Yeah, so… The Monoprice Select Mini I raved about is still a good first printer. I’m paraphrasing a HaD writer here, but it is the model-T of 3d printers.
Even with a failed heater circuit (dead short through the FET, scary!)… it’s a good machine. In the span of a few evenings, I’ve set up a RAMPS configuration under it.
I’m not sure if some of the steppers in my machine might’ve been oriented backwards (or I missed a step?) Either way, I’ve fidgeted and futzed with this machine until I have it almost ready to print useless desktop baubles again.
I say almost ready, because you might notice in the first picture that there is no bowden tube yet. Additionally, there are no nuts holding the hot-end to the X carriage yet… it’s just slipped onto the bolts. But, I can walk each axis, preheat bed and hot-end, and feed it gcode from an SD card.
Then I tried a dry run. I know I have no bowden tube, and the hot end might fall off. I safety-wired the hot-end assembly to prevent that second problem, and ran without filament to make sure the machine followed gcode in what seemed like a sane manner. It did! SUCCESS!

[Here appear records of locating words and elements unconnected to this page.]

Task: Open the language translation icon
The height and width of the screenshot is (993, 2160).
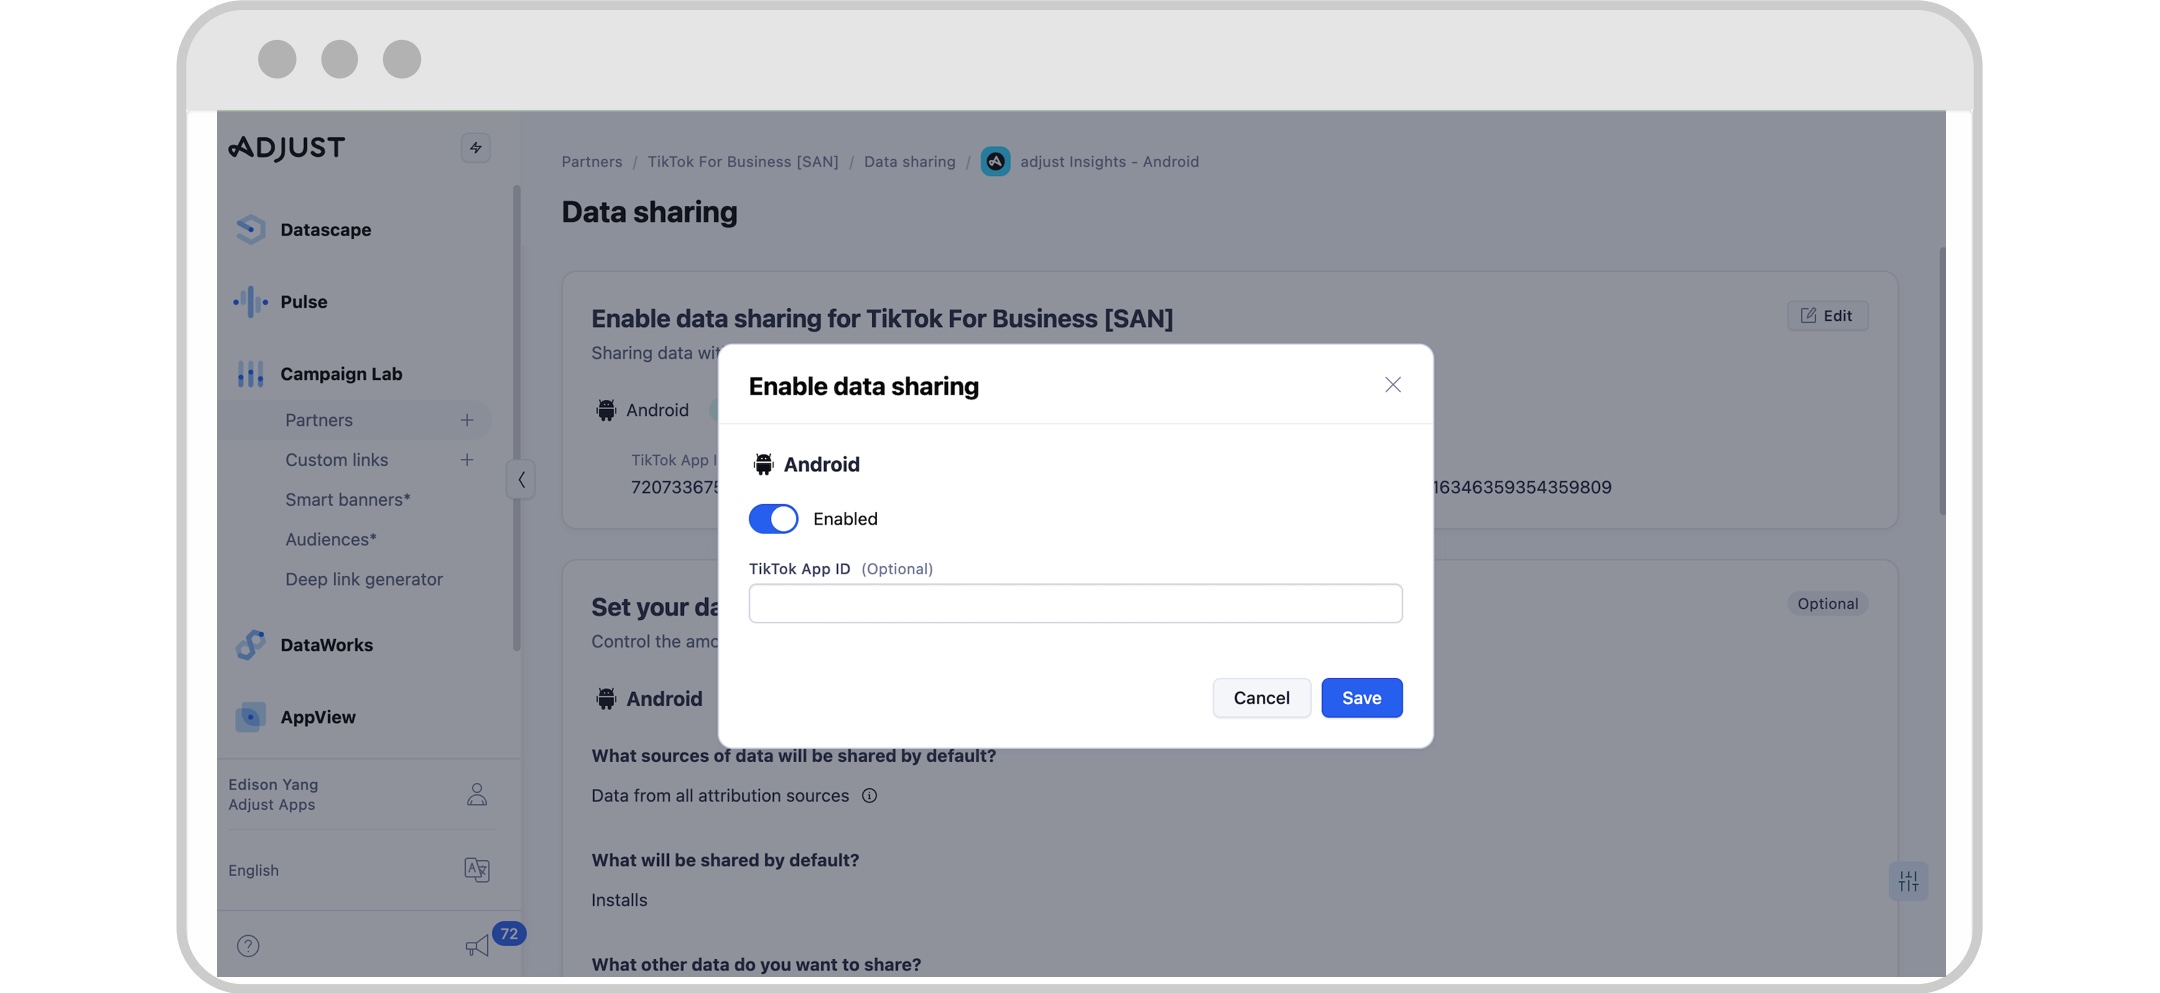Action: [x=477, y=870]
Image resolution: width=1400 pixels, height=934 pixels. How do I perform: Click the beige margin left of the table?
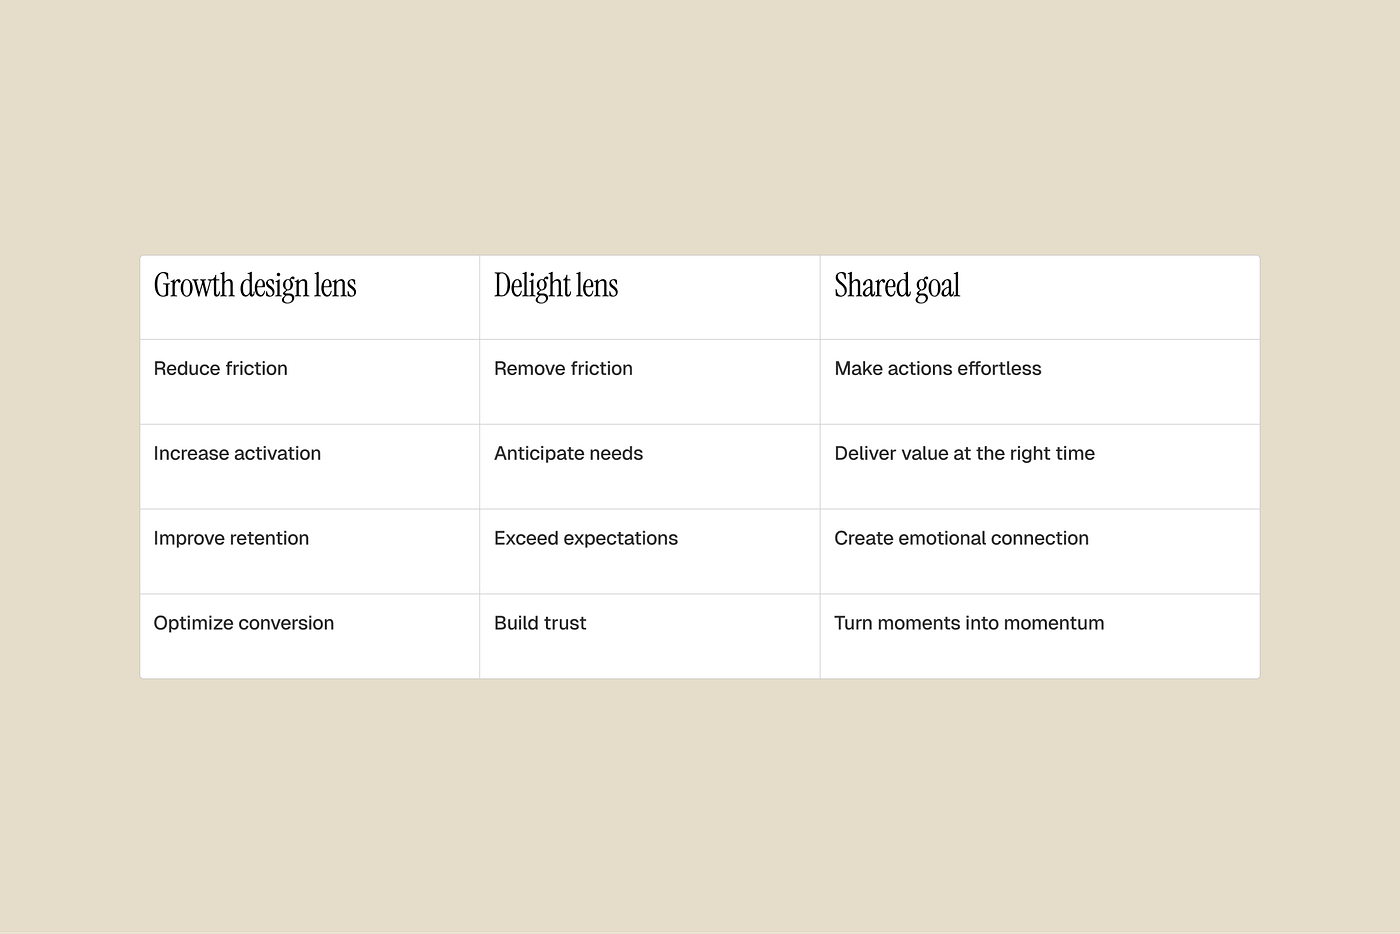tap(70, 467)
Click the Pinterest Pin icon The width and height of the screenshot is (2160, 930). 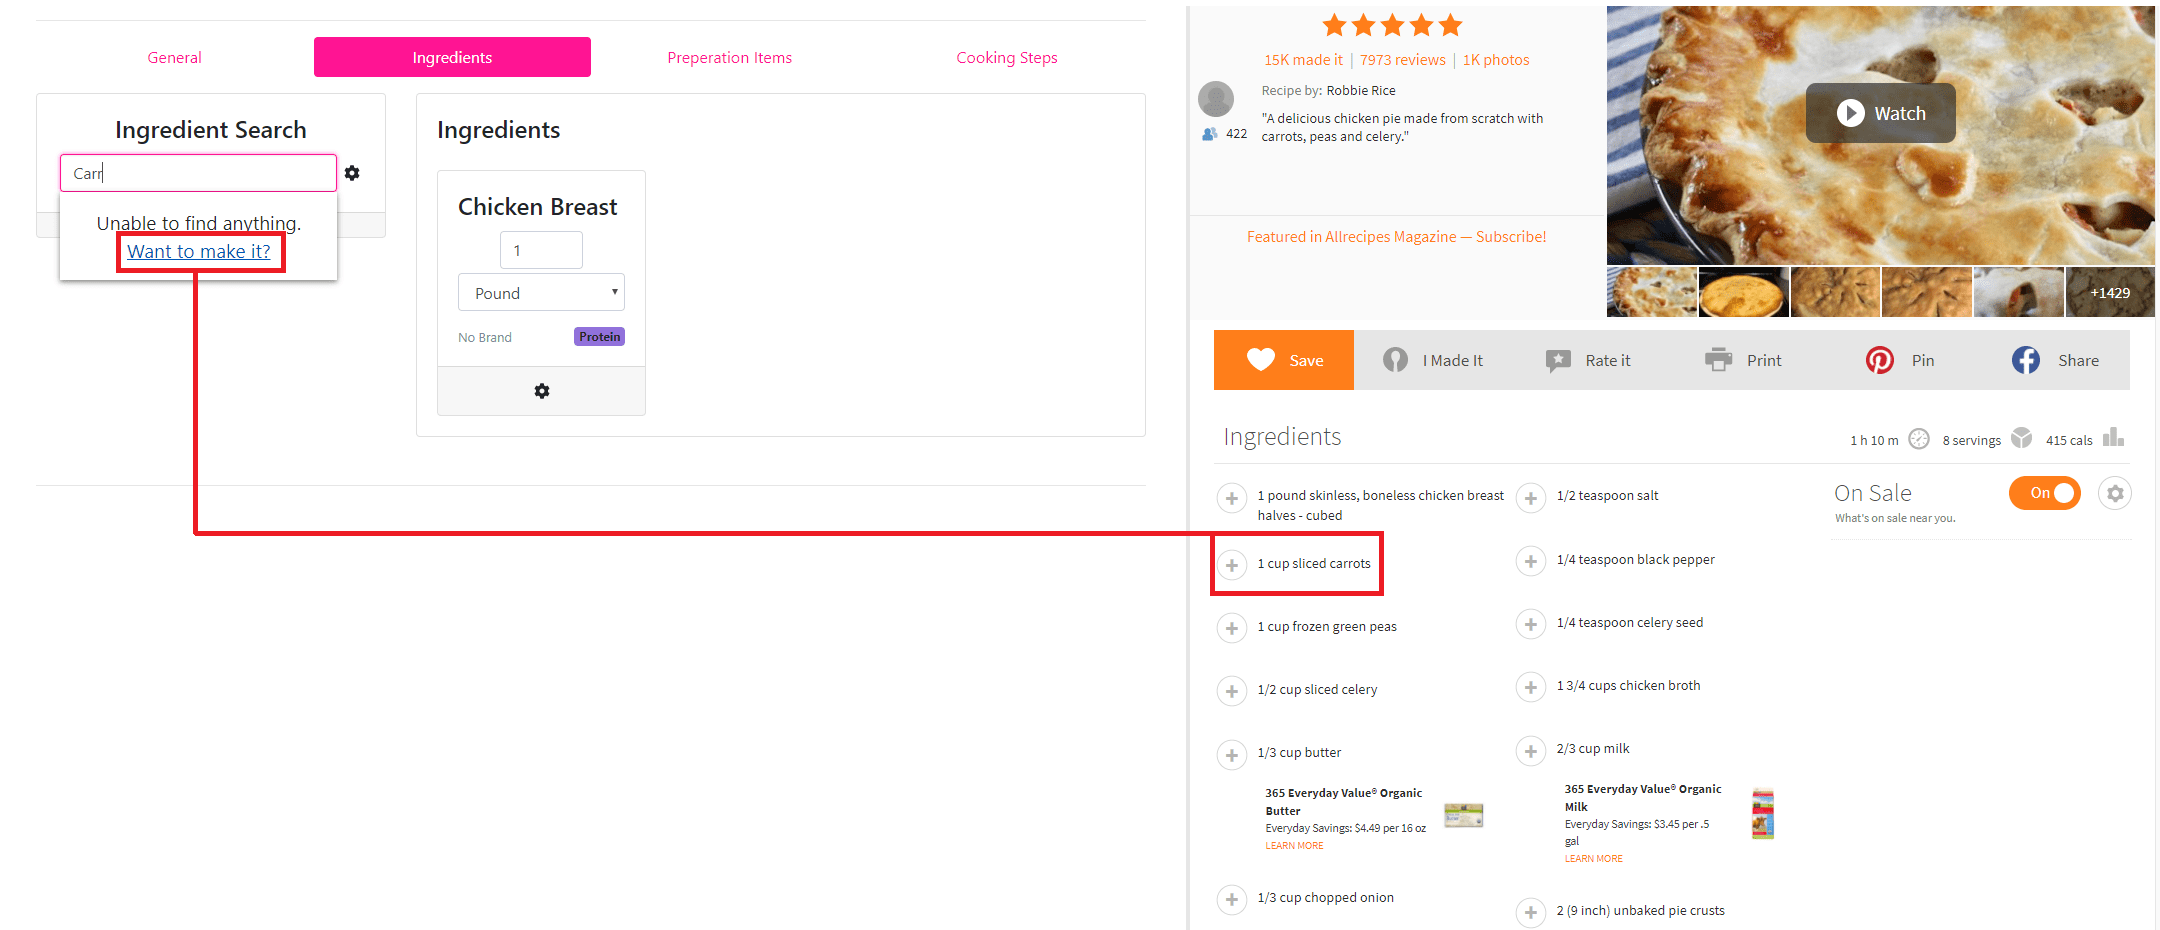[1879, 360]
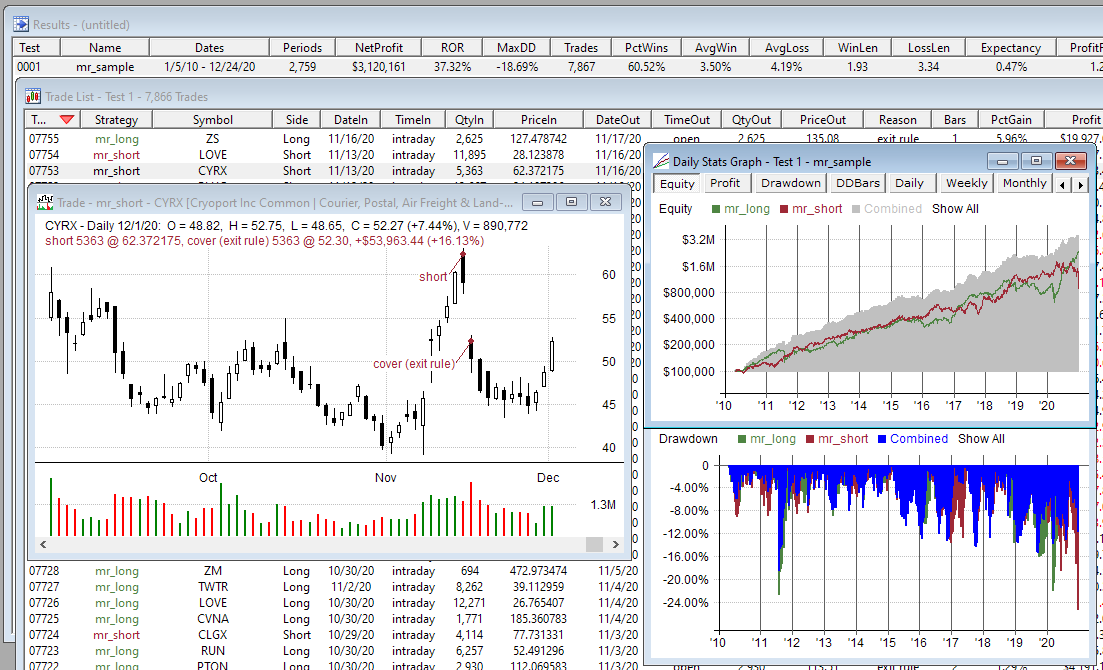
Task: Click the Trade chart window icon
Action: [44, 202]
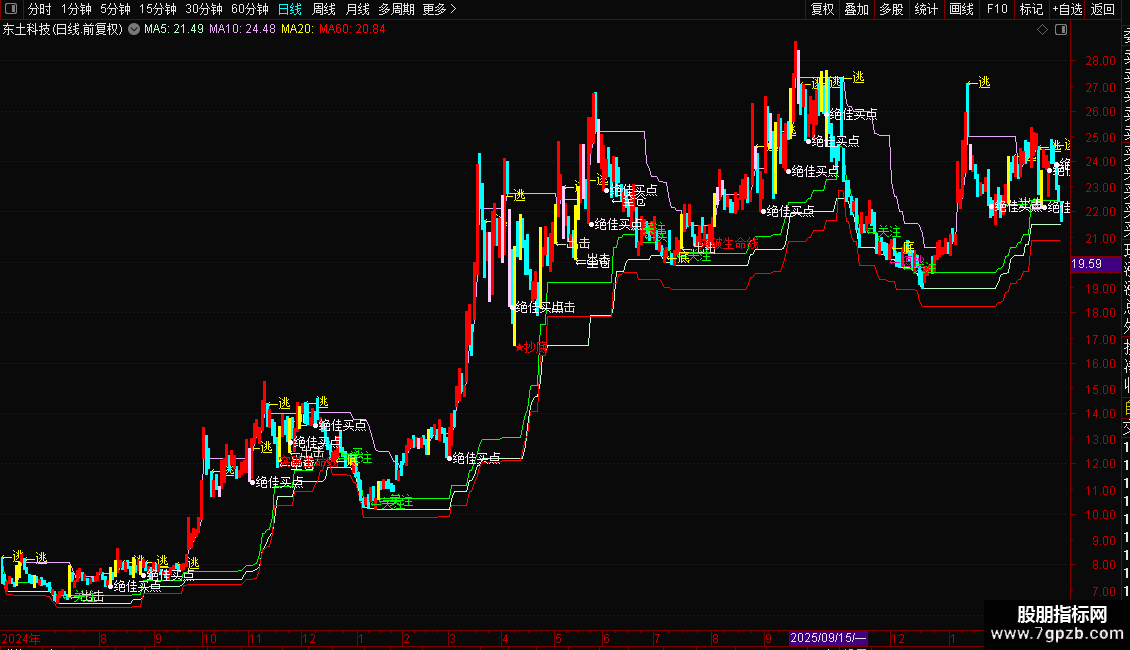The width and height of the screenshot is (1130, 650).
Task: Open the 标记 marker tool
Action: (x=1031, y=9)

Then, it rebooted about 2% of the way into the print. Poly-fuses. Also known as self-resetting breakers. These little yellow bastards trip at about 15 Amps… sometimes a bit lower. I have a fan blowing across the whole board, and the steppers are turned down to about 425mV while I fine-tune stuff. Nothing jitters too badly, but the damn poly fuses trip after a while.
problem… right there.
The plan now, aside from a new bowden tube and some small hardware, is to replace these stupid poly-fuses with proper automotive blade fuse holders and 20A fuses. I say 20A, because my PSU provides 16.5 or so, and if the printer tries to draw 15A periodically, I’m fine with that. The stupid little poly fuses apparently aren’t, though.